No mercado interno, a comercialização de trigo está paralisada, uma vez que os produtores estão segurando a produção e os moinhos estão razoavelmente abastecidos. No Paraná, o preço da tonelada de trigo está entre R$ 720 e R$ 730, com alta de 55% sobre o mesmo período de 2007. No Rio Grande do Sul, sai a R$ 540 a R$ 550, com aumento de 26%.

Em janeiro, a Argentina anunciou que teria uma cota de 2 milhões de toneladas para exportar. Os moinhos brasileiros "continuam confiando" nesses embarques, diz o presidente do Sindicato da Indústria do Trigo de São Paulo (Sindustrigo), Luiz Martins. Ainda assim, há ressalvas, segundo ele.
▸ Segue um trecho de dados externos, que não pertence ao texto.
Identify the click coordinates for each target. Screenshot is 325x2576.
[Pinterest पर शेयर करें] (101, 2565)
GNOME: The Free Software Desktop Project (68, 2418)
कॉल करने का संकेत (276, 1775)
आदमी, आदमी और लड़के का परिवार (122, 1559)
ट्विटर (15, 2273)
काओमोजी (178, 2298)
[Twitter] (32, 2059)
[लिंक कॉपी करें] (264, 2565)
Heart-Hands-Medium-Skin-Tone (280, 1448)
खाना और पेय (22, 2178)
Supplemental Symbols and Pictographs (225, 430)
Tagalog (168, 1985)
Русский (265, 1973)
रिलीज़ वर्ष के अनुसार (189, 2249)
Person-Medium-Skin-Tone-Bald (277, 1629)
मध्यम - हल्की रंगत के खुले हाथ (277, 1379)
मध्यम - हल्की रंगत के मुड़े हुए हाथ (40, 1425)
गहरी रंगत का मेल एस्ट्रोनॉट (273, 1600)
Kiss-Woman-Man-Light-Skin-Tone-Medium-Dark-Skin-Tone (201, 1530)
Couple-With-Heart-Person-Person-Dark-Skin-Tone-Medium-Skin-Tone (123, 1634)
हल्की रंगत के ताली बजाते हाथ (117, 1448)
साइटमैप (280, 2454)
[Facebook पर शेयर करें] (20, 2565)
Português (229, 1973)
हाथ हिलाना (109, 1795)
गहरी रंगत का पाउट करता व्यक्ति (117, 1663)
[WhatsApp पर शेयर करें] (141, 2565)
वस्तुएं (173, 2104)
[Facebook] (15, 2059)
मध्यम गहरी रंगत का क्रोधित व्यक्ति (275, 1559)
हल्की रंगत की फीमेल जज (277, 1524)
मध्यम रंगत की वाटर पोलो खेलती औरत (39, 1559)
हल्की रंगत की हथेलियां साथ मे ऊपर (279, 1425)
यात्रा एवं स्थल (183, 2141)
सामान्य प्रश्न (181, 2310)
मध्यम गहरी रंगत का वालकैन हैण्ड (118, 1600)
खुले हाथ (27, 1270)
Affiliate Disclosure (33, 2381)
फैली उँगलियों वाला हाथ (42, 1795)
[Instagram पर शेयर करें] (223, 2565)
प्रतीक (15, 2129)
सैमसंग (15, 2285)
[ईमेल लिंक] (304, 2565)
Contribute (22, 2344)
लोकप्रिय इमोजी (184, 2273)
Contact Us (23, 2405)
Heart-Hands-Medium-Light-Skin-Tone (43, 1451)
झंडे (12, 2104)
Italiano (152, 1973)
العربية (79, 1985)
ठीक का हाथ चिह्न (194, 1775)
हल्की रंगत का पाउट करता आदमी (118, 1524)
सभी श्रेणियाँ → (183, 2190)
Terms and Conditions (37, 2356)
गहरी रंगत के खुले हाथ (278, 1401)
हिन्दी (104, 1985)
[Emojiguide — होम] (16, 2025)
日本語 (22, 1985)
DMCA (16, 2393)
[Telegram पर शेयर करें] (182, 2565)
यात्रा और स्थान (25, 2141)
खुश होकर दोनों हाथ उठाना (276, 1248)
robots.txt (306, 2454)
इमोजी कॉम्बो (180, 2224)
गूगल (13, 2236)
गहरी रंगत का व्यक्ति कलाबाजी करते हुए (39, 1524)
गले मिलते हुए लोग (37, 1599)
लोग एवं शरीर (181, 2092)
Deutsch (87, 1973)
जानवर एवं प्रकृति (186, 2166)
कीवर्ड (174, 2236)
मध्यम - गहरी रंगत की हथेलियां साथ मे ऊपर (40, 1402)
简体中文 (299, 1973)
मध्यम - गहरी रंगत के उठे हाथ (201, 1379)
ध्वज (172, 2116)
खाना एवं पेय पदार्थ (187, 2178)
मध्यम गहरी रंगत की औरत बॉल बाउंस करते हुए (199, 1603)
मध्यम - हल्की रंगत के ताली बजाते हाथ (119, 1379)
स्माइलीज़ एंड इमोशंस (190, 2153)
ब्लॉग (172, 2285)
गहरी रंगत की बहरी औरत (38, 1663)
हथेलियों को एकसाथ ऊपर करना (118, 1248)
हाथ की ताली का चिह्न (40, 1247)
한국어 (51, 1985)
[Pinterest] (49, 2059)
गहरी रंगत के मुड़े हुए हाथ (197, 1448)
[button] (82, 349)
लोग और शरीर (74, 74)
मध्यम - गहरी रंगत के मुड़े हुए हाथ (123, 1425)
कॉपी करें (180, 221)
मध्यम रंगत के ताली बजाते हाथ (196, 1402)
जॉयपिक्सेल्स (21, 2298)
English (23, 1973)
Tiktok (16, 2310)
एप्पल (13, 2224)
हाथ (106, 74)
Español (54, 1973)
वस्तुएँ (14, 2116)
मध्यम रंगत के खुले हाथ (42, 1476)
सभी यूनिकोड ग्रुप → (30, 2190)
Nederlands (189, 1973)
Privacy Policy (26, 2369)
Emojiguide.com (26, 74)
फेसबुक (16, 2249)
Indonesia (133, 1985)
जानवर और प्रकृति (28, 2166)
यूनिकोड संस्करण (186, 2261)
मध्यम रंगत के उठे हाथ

"Serão 2 milhões de toneladas, mas não é certo que todo esse volume virá para o Brasil", afirma ele. Mesmo sobre o volume prometido o dirigente tem dúvidas. Ele faz as contas: a produção da Argentina é de 15,4 milhões de toneladas e o consumo é de 6,5 milhões. Entre novembro e dezembro, nas três semanas de abertura das exportações durante a interrupção dos registros de embarques, foram exportadas 7,5 milhões de toneladas. "Sobram 1,4 milhão de toneladas. Pode haver algum estoque, mas é só lembrarmos do que ocorreu no ano passado, quando os estoques argentinos foram zerados".

Trigo com preços em alta e oferta apertada abrem espaço para matérias-primas alternativas aos moinhos. O amido de mandioca é uma delas. "As vendas têm crescido. Ainda não é um movimento muito forte, mas ele tem aumentado gradativamente", afirma Ivo Pierin Júnior, presidente da Associação Brasileira dos Produtores de Amido de Mandioca (Abam).

Movimento semelhante ocorreu em 2002, quando a taxa de câmbio chegou a atingir R$ 4 por dólar. Naquele ano, o quilo da fécula no atacado chegou a ser a metade do quilo do trigo. "Tínhamos um excedente de 250 mil toneladas que foi vendido em quatro meses", diz Pierin. A relação entre os preços ainda não chegou aos níveis de 2002, mas a diferença tem crescido, de acordo com ele.